On 01.08.2016 20:17, Newlin, Ben wrote:

    Bogdan,

    I am not familiar with gdb, so I double check what you’ve
    assessed. If there are some other steps with gdb you would like me
    to perform, just let me know what to do.

    Is there a way to compile the memory debugger without using the
    interactive `make menuconfig` command? Our build system is
    completely automated, so it impossible for me to do it this way.
    Can I pass the options as build parameters or alter the makefile
    in some way?

    I can provide a SIPp scenario which should reproduce the issue on
    any basic script that uses Dialog with topology hiding, if that
    would be easier.

    Ben Newlin

    *From: *Bogdan-Andrei Iancu <bog...@opensips.org>
    <mailto:bog...@opensips.org>
    *Date: *Monday, August 1, 2016 at 10:57 AM
    *To: *OpenSIPS users mailling list <users@lists.opensips.org>
    <mailto:users@lists.opensips.org>, "Newlin, Ben"
    <ben.new...@inin.com> <mailto:ben.new...@inin.com>
    *Subject: *Re: [OpenSIPS-Users] OpenSIPS fix_route_dialog crashes

    Hi Ben,

    According to the BT, the crash is in a pkg_malloc() call:
                        route = pkg_malloc(size);
    Please double check this with gdb info.

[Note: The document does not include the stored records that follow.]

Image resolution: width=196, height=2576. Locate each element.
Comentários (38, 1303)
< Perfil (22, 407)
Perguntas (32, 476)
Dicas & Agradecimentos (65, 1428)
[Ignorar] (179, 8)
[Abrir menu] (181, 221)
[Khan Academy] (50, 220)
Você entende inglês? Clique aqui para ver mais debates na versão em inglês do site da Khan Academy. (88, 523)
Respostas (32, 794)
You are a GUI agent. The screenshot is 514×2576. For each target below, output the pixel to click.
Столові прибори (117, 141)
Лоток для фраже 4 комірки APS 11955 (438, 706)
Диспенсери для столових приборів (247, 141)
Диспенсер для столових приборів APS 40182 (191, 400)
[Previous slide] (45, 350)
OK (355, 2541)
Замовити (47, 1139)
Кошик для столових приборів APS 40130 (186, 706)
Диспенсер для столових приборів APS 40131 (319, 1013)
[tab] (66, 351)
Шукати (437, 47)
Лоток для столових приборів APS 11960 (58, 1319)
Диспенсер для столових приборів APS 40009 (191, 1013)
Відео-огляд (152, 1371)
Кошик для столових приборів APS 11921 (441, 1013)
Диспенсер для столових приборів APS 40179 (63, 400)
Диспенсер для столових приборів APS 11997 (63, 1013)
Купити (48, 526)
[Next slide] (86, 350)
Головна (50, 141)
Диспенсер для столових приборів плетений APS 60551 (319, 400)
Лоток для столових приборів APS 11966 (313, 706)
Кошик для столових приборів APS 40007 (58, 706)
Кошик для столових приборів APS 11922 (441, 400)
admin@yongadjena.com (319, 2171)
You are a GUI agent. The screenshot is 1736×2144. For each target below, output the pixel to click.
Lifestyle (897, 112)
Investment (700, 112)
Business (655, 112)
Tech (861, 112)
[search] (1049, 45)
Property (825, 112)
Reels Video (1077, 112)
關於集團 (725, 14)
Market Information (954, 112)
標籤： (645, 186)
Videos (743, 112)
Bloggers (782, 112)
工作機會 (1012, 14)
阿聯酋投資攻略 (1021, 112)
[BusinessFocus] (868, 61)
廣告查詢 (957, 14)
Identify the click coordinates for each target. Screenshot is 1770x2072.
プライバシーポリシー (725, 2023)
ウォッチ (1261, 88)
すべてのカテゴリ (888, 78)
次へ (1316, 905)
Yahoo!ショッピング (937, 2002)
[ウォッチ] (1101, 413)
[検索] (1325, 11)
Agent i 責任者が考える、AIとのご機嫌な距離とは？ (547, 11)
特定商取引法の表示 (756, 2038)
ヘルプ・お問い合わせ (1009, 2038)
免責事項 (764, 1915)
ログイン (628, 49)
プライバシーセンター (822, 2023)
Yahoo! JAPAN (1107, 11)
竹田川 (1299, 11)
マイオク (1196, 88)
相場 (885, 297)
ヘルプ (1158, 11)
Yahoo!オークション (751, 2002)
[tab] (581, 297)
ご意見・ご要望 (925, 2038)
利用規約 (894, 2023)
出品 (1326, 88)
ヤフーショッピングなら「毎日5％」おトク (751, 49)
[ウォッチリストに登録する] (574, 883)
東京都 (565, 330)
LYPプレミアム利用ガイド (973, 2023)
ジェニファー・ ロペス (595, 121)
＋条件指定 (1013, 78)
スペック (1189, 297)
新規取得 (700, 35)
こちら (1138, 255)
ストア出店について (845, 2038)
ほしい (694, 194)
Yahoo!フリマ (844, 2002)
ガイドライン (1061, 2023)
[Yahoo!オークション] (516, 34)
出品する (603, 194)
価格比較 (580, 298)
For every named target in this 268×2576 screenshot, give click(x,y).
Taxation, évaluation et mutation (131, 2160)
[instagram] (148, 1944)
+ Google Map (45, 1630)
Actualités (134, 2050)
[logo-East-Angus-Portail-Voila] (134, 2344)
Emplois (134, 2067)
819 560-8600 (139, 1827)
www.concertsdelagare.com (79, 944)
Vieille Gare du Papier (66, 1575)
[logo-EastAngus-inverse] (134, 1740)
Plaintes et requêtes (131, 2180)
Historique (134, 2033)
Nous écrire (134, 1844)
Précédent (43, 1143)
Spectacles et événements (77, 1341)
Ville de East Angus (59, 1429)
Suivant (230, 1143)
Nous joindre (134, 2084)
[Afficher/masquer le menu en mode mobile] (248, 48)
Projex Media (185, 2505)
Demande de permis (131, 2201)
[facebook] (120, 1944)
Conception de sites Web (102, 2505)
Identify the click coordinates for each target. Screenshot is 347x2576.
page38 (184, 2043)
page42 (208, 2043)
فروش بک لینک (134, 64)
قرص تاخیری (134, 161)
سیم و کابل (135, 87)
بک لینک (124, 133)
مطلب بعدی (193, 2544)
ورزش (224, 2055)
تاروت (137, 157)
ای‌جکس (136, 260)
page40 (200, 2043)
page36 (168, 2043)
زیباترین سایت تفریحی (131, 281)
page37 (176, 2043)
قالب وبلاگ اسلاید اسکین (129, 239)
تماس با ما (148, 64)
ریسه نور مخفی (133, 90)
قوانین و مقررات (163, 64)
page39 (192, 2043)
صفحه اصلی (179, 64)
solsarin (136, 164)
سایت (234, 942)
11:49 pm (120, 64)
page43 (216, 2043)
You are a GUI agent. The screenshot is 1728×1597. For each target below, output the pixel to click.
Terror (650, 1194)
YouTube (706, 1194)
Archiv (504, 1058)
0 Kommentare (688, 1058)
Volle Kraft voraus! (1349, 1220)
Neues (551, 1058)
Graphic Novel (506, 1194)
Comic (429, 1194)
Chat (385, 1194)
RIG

    If so, this indicate a memory corruption and we have 2 options here:
        - you compile with memory debugger (see my previous emails)
        - provide step-by-step indications on how to reproduce this crash.

    Thanks and Regards,


    Bogdan-Andrei Iancu

    OpenSIPS Founder and Developer

    http://www.opensips-solutions.com

    On 29.07.2016 15:54, Newlin, Ben wrote:

        This is 1.11.6, running on CentOS 7.

        Ben Newlin

        *From: *<users-boun...@lists.opensips.org>
        <mailto:users-boun...@lists.opensips.org> on behalf of
        Bogdan-Andrei Iancu <bog...@opensips.org>
        <mailto:bog...@opensips.org>
        *Reply-To: *OpenSIPS users mailling list
        <users@lists.opensips.org> <mailto:users@lists.opensips.org>
        *Date: *Friday, July 29, 2016 at 8:50 AM
        *To: *"Newlin, Ben" <ben.new...@inin.com>
        <mailto:ben.new...@inin.com>, OpenSIPS users mailling list
        <users@lists.opensips.org> <mailto:users@lists.opensips.org>
        *Subject: *Re: [OpenSIPS-Users] OpenSIPS fix_route_dialog crashes

        Ben,

        What OpenSIPS version is this (the crashing one) ? 1.11 or 2.1 ?

        Regards,



        Bogdan-Andrei Iancu

        OpenSIPS Founder and Developer

        http://www.opensips-solutions.com

        On 27.07.2016 19:02, Newlin, Ben wrote:

            I have identified that these crashes are occurring when
            the far end system is not returning the Record-Route
            headers in the 200 OK response. The headers are present in
            the 180 response, but not the 200 OK. I have reproduced
            the scenario using SIPp and captured a SIP trace:
            http://pastebin.com/ckKk3EhY <http://pastebin.com/ckKk3EhY>

            The crash occurs on receipt of the ACK request and attempt
            to match the dialog.

            I also captured a BT for this scenario as well, in case
            anything specific in the trace made the issue easier to
            find: http://pastebin.com/cM3FhPiw

            I am working with the other system to try to fix their
            behavior.

            Ideally the Record-Route headers from previous replies
            could be used in this case to allow the call to succeed,
            but I don’t know if that is possible.

            Thanks,

            Ben Newlin

            *From: *"Newlin, Ben" <ben.new...@inin.com>
            <mailto:ben.new...@inin.com>
            *Date: *Wednesday, July 27, 2016 at 9:44 AM
            *To: *Bogdan-Andrei Iancu <bog...@opensips.org>
            <mailto:bog...@opensips.org>, OpenSIPS users mailling list
            <users@lists.opensips.org> <mailto:users@lists.opensips.org>
            *Subject: *Re: [OpenSIPS-Users] OpenSIPS fix_route_dialog
            crashes

            Bogdan,

            This is a different scenario than the other you responded
            to. As I said, we have two types of servers that work
            together. One is a load-balancer and runs as a proxy. It
            uses double Record-Route because it sends messages between
            public and private networks. Then we have our other
            servers using TH which receive those requests. We are not
            using TH and RR on the same server (although I would like to).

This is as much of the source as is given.